The top 10 tracks download to date are (you may want to look away now if you actually like music):
- Someone Like You – Adele
- Moves Like Jagger – Maroon 5 Ft Christina Aguilera
- Somebody That I Used To Know – Gotye Ft Kimbra
- I Gotta Feeling – Black Eyed Peas
- We Found Love – Rihanna Ft Calvin Harris
- Sex On Fire – Kings of Leon
- Call Me Maybe – Carly Rae Jepsen
- Party Rock Anthem – LMFAO/Lauren Bennett/Goonrock
- Just The Way You Are (Amazing) – Bruno Mars
- Price Tag – Jessie J
The BPI estimates it would take more than 6,600 years to listen to one billion single downloads played back to back. To have finished such a marathon listening session today, a music fan would have needed to start listening around about the same time as the plough was introduced to Europe's nascent farmers.
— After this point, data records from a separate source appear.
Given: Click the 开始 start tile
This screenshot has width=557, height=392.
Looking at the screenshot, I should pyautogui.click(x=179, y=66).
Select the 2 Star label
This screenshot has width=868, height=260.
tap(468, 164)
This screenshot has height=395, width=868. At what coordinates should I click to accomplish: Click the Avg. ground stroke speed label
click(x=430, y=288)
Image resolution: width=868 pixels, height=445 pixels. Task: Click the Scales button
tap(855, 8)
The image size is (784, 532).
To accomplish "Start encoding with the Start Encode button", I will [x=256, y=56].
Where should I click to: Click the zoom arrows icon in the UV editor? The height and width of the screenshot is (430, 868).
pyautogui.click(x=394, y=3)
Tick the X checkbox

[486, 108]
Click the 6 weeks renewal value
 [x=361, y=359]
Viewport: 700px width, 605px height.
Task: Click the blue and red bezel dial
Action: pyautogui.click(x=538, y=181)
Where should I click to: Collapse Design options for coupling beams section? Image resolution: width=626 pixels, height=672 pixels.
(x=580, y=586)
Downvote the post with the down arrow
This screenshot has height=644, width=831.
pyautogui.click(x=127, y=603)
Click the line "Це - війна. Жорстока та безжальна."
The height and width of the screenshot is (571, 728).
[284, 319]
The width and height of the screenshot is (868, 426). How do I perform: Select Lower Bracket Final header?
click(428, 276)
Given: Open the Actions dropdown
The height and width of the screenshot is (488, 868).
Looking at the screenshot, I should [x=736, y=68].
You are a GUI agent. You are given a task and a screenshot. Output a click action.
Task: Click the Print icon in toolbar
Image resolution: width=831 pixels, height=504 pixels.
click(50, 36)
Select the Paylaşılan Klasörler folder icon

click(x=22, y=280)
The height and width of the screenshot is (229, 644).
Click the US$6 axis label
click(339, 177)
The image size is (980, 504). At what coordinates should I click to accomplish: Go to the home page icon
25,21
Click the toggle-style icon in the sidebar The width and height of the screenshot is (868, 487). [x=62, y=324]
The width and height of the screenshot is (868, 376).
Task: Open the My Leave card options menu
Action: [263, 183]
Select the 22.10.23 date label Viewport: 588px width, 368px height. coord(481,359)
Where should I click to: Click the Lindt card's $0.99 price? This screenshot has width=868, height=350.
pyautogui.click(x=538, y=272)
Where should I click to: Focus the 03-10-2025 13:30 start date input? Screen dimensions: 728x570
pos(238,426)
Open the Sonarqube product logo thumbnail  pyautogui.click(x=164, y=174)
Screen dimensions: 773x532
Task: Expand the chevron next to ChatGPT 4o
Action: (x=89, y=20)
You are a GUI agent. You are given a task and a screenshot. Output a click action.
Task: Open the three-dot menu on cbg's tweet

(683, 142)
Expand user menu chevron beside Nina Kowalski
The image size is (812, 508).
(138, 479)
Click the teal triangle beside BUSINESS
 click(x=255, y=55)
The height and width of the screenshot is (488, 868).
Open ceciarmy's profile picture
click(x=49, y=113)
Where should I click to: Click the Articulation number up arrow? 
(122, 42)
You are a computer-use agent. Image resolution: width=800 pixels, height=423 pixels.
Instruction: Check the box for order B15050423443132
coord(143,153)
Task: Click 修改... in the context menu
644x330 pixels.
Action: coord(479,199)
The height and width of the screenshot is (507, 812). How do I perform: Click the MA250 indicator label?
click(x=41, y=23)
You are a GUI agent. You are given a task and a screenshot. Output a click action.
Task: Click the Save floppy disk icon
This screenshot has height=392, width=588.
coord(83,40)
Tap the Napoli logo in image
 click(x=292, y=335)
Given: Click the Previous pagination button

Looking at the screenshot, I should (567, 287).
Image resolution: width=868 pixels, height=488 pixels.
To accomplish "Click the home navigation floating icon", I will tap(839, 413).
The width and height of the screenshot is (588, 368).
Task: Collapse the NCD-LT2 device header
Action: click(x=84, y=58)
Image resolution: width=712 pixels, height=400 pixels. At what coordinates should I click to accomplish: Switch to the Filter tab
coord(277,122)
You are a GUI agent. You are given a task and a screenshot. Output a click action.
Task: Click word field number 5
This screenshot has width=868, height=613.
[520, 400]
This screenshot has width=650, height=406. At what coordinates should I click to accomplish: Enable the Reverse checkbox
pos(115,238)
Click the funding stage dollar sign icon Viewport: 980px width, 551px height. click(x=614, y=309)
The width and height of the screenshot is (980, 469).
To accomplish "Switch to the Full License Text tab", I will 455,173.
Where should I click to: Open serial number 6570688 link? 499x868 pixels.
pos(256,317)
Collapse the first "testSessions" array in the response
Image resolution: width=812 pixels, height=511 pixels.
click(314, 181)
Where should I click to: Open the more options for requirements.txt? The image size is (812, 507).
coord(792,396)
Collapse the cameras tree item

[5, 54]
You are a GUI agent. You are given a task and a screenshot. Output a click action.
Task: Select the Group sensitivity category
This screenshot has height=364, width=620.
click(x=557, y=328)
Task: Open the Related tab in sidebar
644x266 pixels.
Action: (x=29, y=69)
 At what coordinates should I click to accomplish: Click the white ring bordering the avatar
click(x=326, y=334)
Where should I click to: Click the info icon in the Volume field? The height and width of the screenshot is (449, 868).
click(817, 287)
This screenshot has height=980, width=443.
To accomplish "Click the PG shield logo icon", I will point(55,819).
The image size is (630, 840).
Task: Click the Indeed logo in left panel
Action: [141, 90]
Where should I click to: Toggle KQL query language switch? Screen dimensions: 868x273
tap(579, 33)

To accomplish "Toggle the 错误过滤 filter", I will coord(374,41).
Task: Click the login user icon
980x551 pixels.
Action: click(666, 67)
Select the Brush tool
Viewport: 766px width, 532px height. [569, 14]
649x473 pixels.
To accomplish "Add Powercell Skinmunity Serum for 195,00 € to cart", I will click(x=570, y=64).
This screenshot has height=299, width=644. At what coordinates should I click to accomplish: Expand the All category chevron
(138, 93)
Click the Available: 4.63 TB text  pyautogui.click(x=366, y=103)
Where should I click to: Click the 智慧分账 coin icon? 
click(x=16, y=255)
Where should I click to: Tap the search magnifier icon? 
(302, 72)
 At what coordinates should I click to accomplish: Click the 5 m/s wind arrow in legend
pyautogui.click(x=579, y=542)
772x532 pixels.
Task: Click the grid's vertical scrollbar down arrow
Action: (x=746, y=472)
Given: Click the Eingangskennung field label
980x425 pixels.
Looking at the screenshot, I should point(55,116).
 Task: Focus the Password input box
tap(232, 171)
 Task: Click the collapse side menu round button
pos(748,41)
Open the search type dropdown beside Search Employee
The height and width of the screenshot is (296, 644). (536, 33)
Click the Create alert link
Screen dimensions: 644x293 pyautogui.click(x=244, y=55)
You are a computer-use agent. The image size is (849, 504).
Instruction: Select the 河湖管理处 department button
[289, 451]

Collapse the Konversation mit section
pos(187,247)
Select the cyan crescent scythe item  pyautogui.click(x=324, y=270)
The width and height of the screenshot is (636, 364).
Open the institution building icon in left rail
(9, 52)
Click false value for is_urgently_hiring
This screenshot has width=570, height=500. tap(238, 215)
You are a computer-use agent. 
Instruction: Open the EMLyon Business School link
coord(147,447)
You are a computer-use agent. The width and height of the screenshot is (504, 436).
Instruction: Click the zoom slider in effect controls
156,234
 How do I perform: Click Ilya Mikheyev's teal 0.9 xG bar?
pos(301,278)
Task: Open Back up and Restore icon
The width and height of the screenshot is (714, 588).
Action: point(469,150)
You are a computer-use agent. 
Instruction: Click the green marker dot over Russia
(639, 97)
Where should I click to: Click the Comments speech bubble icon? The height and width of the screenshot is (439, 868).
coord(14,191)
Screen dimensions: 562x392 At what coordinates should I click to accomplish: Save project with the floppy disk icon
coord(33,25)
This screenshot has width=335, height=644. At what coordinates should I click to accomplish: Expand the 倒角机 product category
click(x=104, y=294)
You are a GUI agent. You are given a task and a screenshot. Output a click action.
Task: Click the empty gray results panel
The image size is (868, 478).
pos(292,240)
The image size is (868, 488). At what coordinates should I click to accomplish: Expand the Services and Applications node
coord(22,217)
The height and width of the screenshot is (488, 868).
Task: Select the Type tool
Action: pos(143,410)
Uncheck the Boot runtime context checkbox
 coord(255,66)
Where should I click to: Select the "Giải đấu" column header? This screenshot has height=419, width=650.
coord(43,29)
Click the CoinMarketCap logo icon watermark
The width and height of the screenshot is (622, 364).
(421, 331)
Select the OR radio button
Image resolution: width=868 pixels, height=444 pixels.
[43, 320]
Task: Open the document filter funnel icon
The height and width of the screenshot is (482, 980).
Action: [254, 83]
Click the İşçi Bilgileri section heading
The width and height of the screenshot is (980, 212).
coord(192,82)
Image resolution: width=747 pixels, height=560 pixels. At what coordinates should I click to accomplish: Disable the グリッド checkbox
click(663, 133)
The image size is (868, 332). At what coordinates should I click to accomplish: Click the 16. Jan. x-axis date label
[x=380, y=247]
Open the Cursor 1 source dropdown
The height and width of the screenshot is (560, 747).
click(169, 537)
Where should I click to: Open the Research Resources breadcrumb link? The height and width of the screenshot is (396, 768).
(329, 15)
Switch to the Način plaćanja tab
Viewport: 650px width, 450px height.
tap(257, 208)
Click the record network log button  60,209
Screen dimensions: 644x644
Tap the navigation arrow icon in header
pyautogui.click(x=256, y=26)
But the picture – with Brits buying 500,000 tracks every day – is a far cry from the BPI's usual complaints about piracy killing the music industry.
In fact, along with runaway digital sales, streaming services such as Spotify are booming. The UK's music industry has not been crippled by the pirates it seems.
Earlier this year, the NPG Group reported that the number of illegal music downloads fell 17 percent to 21 million worldwide.
That figure is dwarfed by the downloads the BPI claims are being made legally. Nonetheless, the BPI has taken a hard line stance against music pirates, using legal action to force ISPs to block file sharing sites.
As recently as 2010, the BPI estimated that three-quarters of UK music downloads were being made illegally. Still, hitting one billion legal downloads must be music to the ears of record labels.